La iglesia de San Nicolás, iniciada en 1647, fue
antes iglesia del Colegio jesuita de la
Trinidad, fundado por la familia Lasarte en
1619. Sobre su fachada de ladrillo destaca la
portada barroca de piedra, de fines del siglo
XVII. En ella, desde una hornacina, la estatua
de la Fe preside una representación de la
Santísima Trinidad.
El interior de San Nicolás, que repite el modelo
jesuita, guarda dos obras de especial valor: el
altar mayor y la estatua yacente del comendador
Rodrigo de Campuzano, a la derecha de la
entrada. Esta estatua fue trasladada aquí en el
siglo XIX desde la primitiva iglesia de San
Nicolás, que estuvo en el emplazamiento actual
del Banco de España. Fue tallada en Guadalajara
a fines del siglo XV y por su perfección ha sido
comparada con la estatua de El Doncel de la
catedral de Sigüenza.
Iglesia de Santiago
Desde el Infantado, calle Mayor arriba, se llega
enseguida a Teniente Figueroa. En esta calle, a
la izquierda, un sencillo muro de ladrillo y una
sencilla portada custodian una joya del siglo
XIV: la iglesia de Santiago, antes iglesia del
convento de Santa Clara. Su interior, gótico y
mudéjar, por debajo del nivel de la calle
actual, es de tres naves, separadas por
pilastras de piedra, sin crucero. Entre ellas se
levantan a gran altura los arcos apuntados.

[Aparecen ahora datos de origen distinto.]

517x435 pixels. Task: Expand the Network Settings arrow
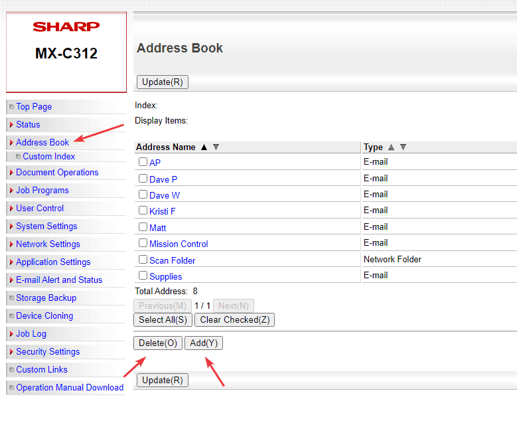tap(11, 244)
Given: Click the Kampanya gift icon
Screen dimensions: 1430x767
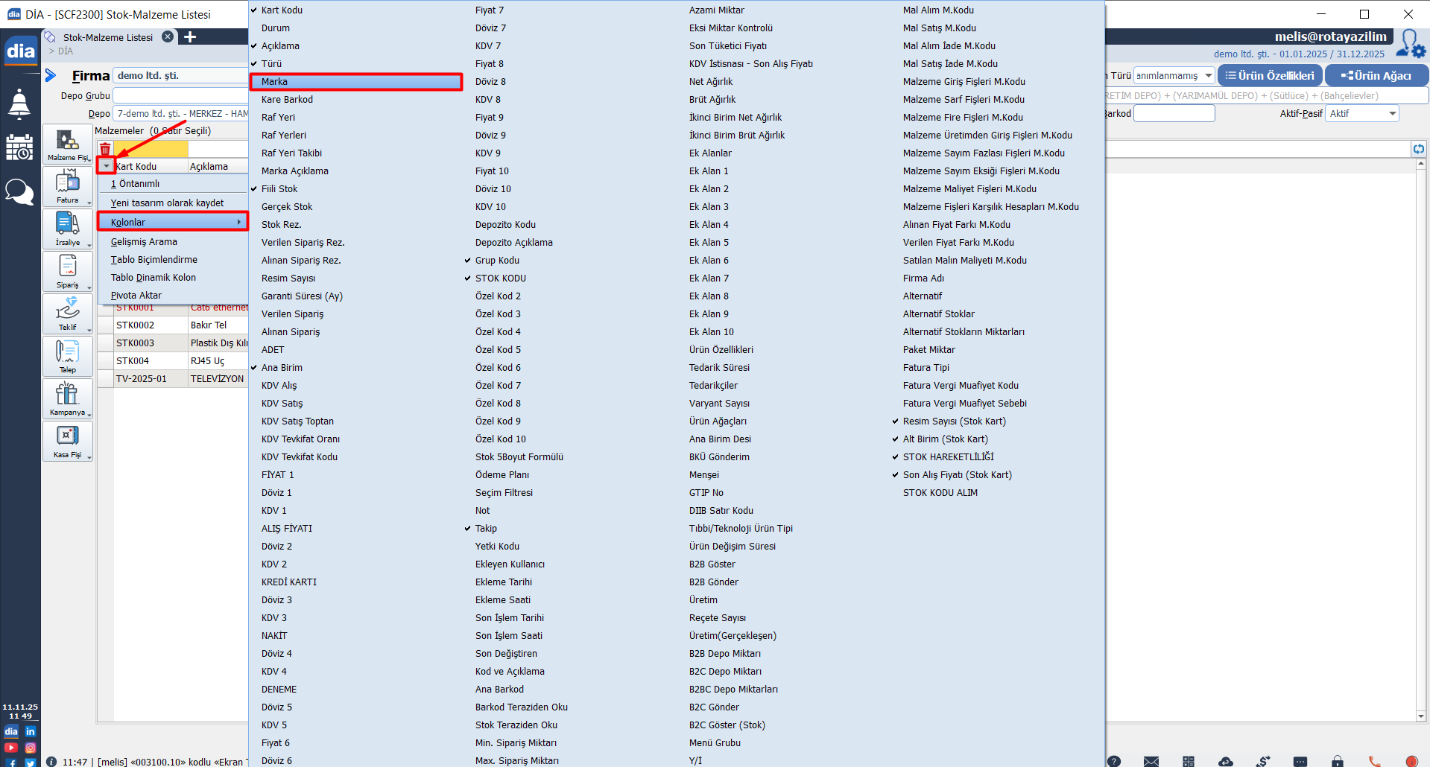Looking at the screenshot, I should click(67, 398).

Sobre toda la extensión de la nave central se
extiende un artesonado mudéjar.
En la cabecera hay dos capillas laterales: la
capilla de la Epístola, fundada por Diego García
de Guadalajara, que mantiene la traza gótica, y
la capilla del Evangelio, plateresca,
proyectada, probablemente, por Alonso de
Covarrubias a comienzos del siglo XVI, para
servir de enterramiento al caballero de
Santiago, Juan de Zúñiga.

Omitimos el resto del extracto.